More and more investors are seeking out companies with a social conscience. Our sponsor, Wealthsimple, can help, with low cost investment portfolios that focus on low carbon, clean tech, human rights, and the environment. Visit Wealthsimple today to get started with Socially Responsible Investing.

Episode Summary

  • How Tom and Ariana started a business to get out of debt
  • Starting a business doesn’t have to mean doing everything yourself
  • The dynamics of owning a business with your spouse
  • The danger of your business taking over your life
  • Four life priorities most people share
  • Figure out what you want, then build up income streams to live that life
  • How to know when it’s time to leave your 9-5
Read transcript

Have you ever felt the pressure to constantly be moving up at your job just to get ahead? Perhaps there’s a better way to gain financial independence and build your ideal lifestyle. My guests this week are a married couple who have built a life together as partners, parents and entrepreneurs. Tom and Ariana Sylvester are authors of the book, Lifestyle Builders, which details how they built their dream life by becoming entrepreneurs.

Welcome to the Maple Money Show, the podcast that helps Canadians improve their personal finances to create lasting financial freedom. More and more investors are seeking out companies with a social conscience. Our sponsor, Wealthsimple, can help with low-cost investment portfolios that focus on low-carbon, clean tech, human rights and the environment. Get started with socially responsible investing by visiting Now, let’s chat with Tom and Arianna…

Tom: Hi, Tom and Arianna. Welcome to Maple Money Show.

Ariana: Hi. Thanks for having us on.

Tom Sylvester: Yes, thank you.

Tom: You’ve just released a new book so I want to go into some of what you talk about in it. First of all, can you tell us a bit about the book?

Tom Sylvester: Yes, absolutely. Basically, we wrote this book after we had been in business for years. The back story is, we met the first day of college and four years later when I got out we had a bunch of student loan debt. I didn’t like the path we were on in life so I set a goal to retire by 35. Ariana was not on board with that so we spent the next several years basically figuring out how to start a business and pay off debt so that we can actually retire by 35. The book was really our roadmap of how we did that along with stories that basically showed some of our key points along the way that allowed us to make that happen.

Tom: Great. I know you started three businesses. How did that happen? Were you both working? What was your situation when that first started?

Ariana: So we didn’t start all three at the same time. Let’s just put that out there. The first business started around 12 years ago. Tom was still in a full-time job. I was actually still in a full-time job as well. That was kind of his foray into entrepreneurship and trying to go down the different path. And about five years in the real estate business we opened the wine and liquor store. At that point in time, I had left my full-time job because they had our first child. We kind of talked over our finances, looked at where we wanted things to go, and said, “Well, we’d really like to have that time at home raising her,” so I stayed home with her and we opened the wine and liquor store. Tom was still working a full-time job at that point. And I sort of took on the work from home position of managing the real estate business and a lot of the wine and liquor store day-to-day.

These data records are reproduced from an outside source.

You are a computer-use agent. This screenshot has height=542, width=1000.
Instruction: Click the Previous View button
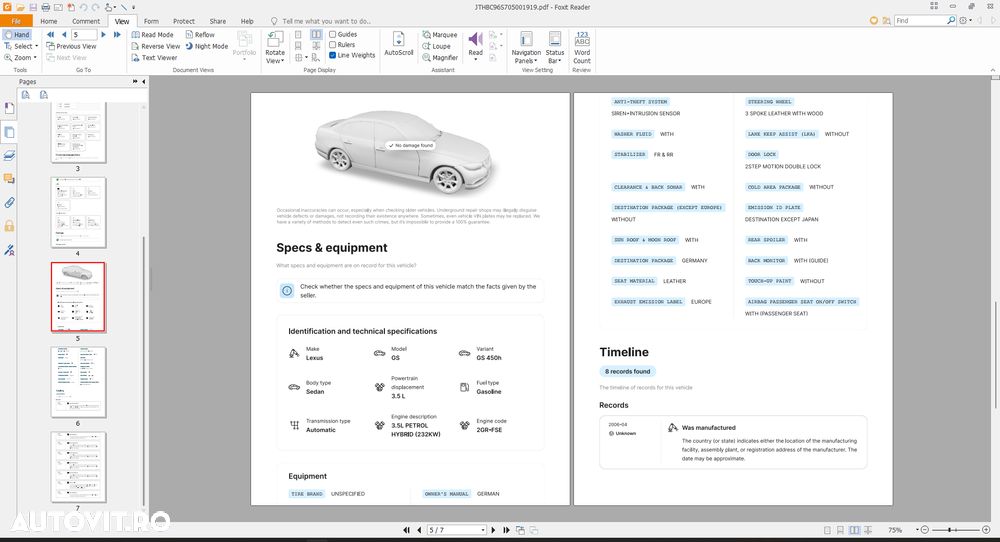[x=70, y=46]
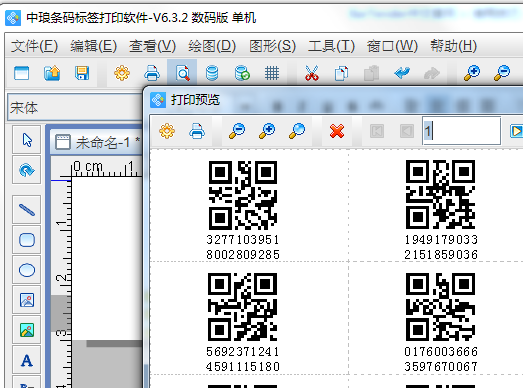The image size is (523, 388).
Task: Select the rounded rectangle drawing tool
Action: (27, 240)
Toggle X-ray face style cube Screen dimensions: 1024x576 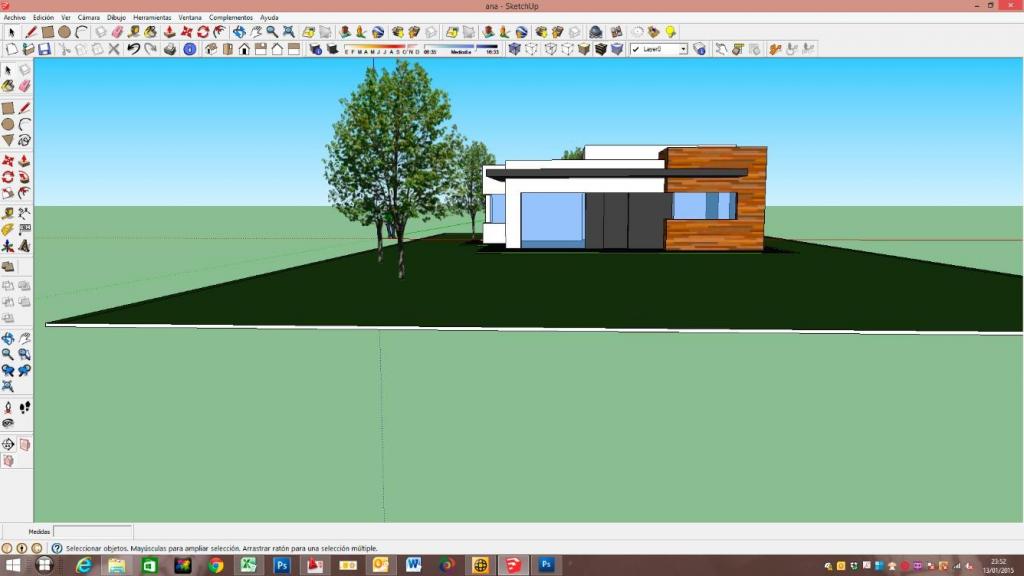(514, 49)
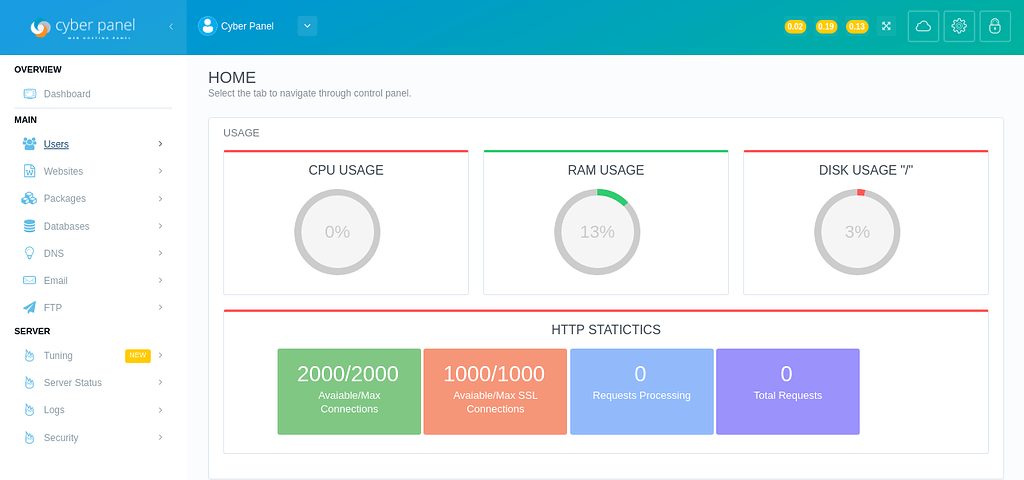Expand the Security section chevron
The height and width of the screenshot is (480, 1024).
160,437
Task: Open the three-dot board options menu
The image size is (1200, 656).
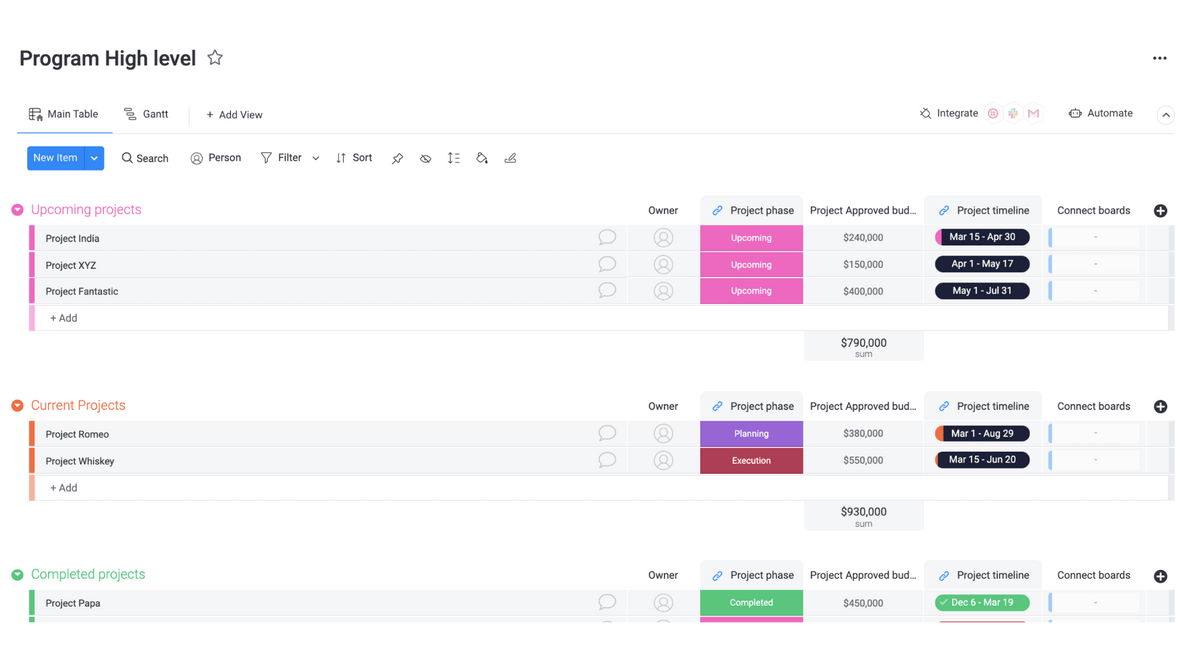Action: click(x=1159, y=59)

Tom: How did the liquor store come about? Was it just that you were doing real estate and it was an opportunity that kind of showed up? Or did you look into it separately?

Ariana: That’s a great question.

Tom Sylvester: Usually when people meet us and see we have a real estate business, a wine and liquor store and a coaching business, they say, “You guys are all over the place. How did all this come about?” Really, it was because I set that goal to retire by 35. And let me just clarify what that means. To us it meant we want to have financial freedom and the option to do what we want. We’re still working because we love what we do. When I started looking at how we were going to make that retirement thing happen, I tried a bunch of different things and Ariana was not on board with any of them. Eventually, I spent a whole bunch of money on one of those traveling weekend seminars for real estate. It was not a good investment. Then I had to figure out how to pay it back. We started investing in real estate after the real estate market had crashed. Several years in, I was fully aware that that can happen again so I wanted to start diversifying so we didn’t have all of our eggs in one basket. I started looking for opportunities. A liquor store came up for sale. I did some research on it and it wasn’t a good deal. But I said, “Hey, we have a real estate business. What if we bought a building and opened our own store?” That’s how that came to be.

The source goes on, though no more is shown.